Core inventor. Derived optimal frequency selection rule using ergodic theory to maximize fill factor in scanning acquisition.


Research Interests

Mechanistic interpretability of memory and editing

Memory localization, feature attribution, and surgical knowledge editing in deep neural networks. Differential geometry of parameter space (Fisher information, natural gradient) and covariance-based editors in the ROME / MEMIT / AlphaEdit lineage. Featured in AI Engram (ICML 2026 Oral) and Moir (NeurIPS 2026 submission).
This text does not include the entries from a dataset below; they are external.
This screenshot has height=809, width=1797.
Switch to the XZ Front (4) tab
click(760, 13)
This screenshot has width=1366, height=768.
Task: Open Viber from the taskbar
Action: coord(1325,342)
Categorical foundations for abstract reasoning

Sheaf-theoretic and functorial approaches to neural representation and abstract reasoning. Current focus: category-theoretic foundations for reasoning agents with mechanized proofs in Lean (Categorical Abstract Reasoner, in preparation, leading first author).

Orbifold structures and Lie-theoretic optimization

Foundational geometric methods for imaging, calibration, and equivariant representation. Orbifold quotients (T²/V₄), Riemannian optimization on Lie groups (SO(4), SE(3)), and gauge-symmetric calibration. Doctoral framework: An Orbifold Framework for Point Scan; industrially validated through 3 US patents on confocal microscopy and Lissajous phase correction.


Industry Experience

Note: “Military Service” entries refer to Korea's alternative service program for technical research specialists.

2022 – 2024

CTO, Artiwealth

Led engineering team; built convex tax optimization engine with 10x convergence improvement.

2020 – 2022

Researcher, Tibero

Military Service

Designed computational geometry kernel for spatial database indexing with exact geometric computation.

2019 – 2020

Researcher, VPIX Medical

Military Service

Core inventor on 3 US patents; developed real-time geometric signal processing for confocal microscopy (~30× latency reduction: 300 ms → under 10 ms vs. 2019 SOTA Lissajous scanning baseline).


Teaching

2017 – 2018

Head Teaching Assistant, Natural Sciences

Seoul National University. Oversaw a team of TAs; coordinated curriculum delivery and standardized grading.

2015 – 2016

Teaching Assistant, College Mathematics I & II

Seoul National University (4 semesters).